Task instructions — Continue the essay on the possible downsides of virtual reality, drones and self-driving vehicles from its last sentence.

As you are probably aware due to the unending stream of utopian press reports emanating from Silicon Valley, three new technologies bankrolled by three of the biggest names in tech are poised to change your life for the better. Just as the computer and internet have been nothing but a positive in the lives of all people everywhere, so too will virtual reality, drones and self-driving vehicles liberate human beings from the tedium of, respectively, sensing the real world, delivering packages, and driving.
Still, in the wee hours of the night, and admittedly afflicted by the kind of doubt that will forever keep human beings from reaching the computational certitude of computers, I find myself thinking that VR, drones and autonomous vehicles sound nice in the vacuum of public relations and venture-capital funding, but may experience or even provoke real-world problems upon deployment. In fact, I can’t keep my storytelling reflex from filling in all the utopian backdrops and can’t-miss financial windfalls with scenarios in which these technologies fail or are repurposed to darker intents.
Virtual Reality
Backed by Facebook and other smaller players, virtual reality is poised to make a quantum leap from mere dream to partially realized dream in the next year or two. What is virtual reality? Well, in short it’s a pair of goggles or a headset which shows you a virtual world you can pretend to move around in. Instead of being limited by the world you see right now, you can be in a movie, in a game, in a virtual environment, including spaces that could never actually exist.
In theory, virtual reality — like interactive storytelling before it — is a mind-bending, game-changing development. Unfortunately, like interactive storytelling, getting virtual reality to work has taken a lot longer than anyone thought, in large part because the human body isn’t wired up to suddenly ignore reality just because it has snazzy new tech lashed to its face. While it may seem as if we humans have discrete senses — hearing, touch, vision, etc. — all of those senses merge in the brain in complex ways that were forged in the fire of evolution, which is why a certain percentage of people puke their guts out when they go sailing no matter how they try to compensate.
Some people get better at dealing with motion problems after prolonged exposure, and some people get relief from medication, but a certain percentage of people never habituate to sailing or other sensory gyrations. The same problem has afflicted virtual reality since its inception, for similar reasons, and it’s likely that for some individuals the problem will never be solved because that’s simply how they are wired up. Unfortunately, when it comes to VR the percentage of people who have a negative experience from looking at headsets in front of their eyes is fairly substantial, meaning it threatens the very premise of the technology.
Clever solutions abound, and claims of triumph over motion sickness are common, but the underlying problem is not trivial. For all that’s known about motion problems and how the brain organizes inputs from the senses, the brain is still a considerable mystery in that regard. Nobody really knows how the mind-brain merges sensory information and uses it to create a contextual reality. We know that it happens, but we don’t know how it happens — so making devices which trick us into believing in an alternate or virtual reality tends to cause problems we can’t anticipate. (Or prefer not to acknowledge during product development.)

Given data —
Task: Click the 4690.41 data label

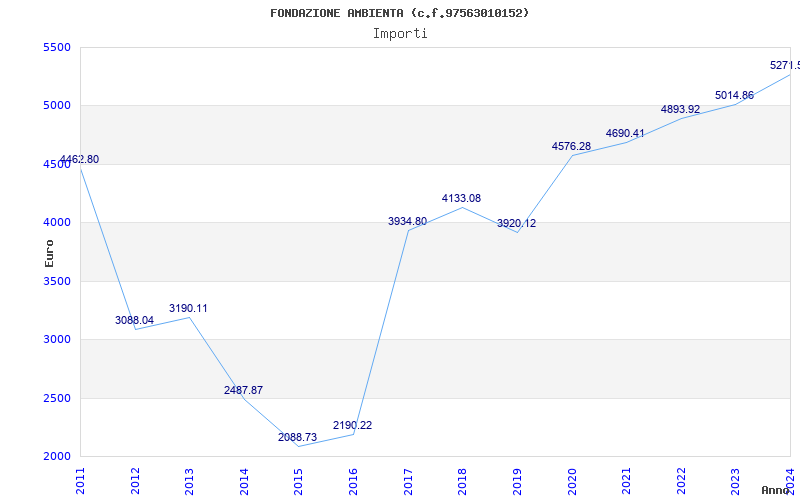Action: [625, 134]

Result below —
While it may seem that those who cannot tolerate VR will miss out on all the fun, they will also avoid imparting sensory experiences to their brains that their minds may not be able to distinguish from reality. At root that is in fact the whole point of VR — to overwhelm the senses in ways that are totally immersive. But what happens when the mind is prevented from contextualizing such experiences? When you sit in a movie theater or watch TV at home you are still grounded in existence by objects in your periphery. You still know you are in a seat, in a non-virtual space, taking in a fiction or live event that is not happening where you are. With virtual reality your mind has to remember that — has to actively remind itself that what it is seeing is not real — which may be doable for many adults, but what about children? Given their young brains and minds, how easy is it going to be to impart experiences that cannot be distinguished from reality, and how hard might it be to negate them or come to terms with them later?
And what about VR intoxication or addiction? What about people who get hooked on VR, or who spend so much time in VR settings when they’re young that they can’t cope with or process reality when the mature? Does that sound farfetched? Well, don’t we already have millions of young smartphone zombies demonstrating those same tendencies? Messing with the mind-brain, and how it perceives reality, is not the same thing as going to the tropics on a two-week vacation. Your mind and brain are wired up to adapt, to habituate, to alter how they perceive and experience the world, meaning your ability to function in real life may actually degrade as you spend more and more time in virtual environments.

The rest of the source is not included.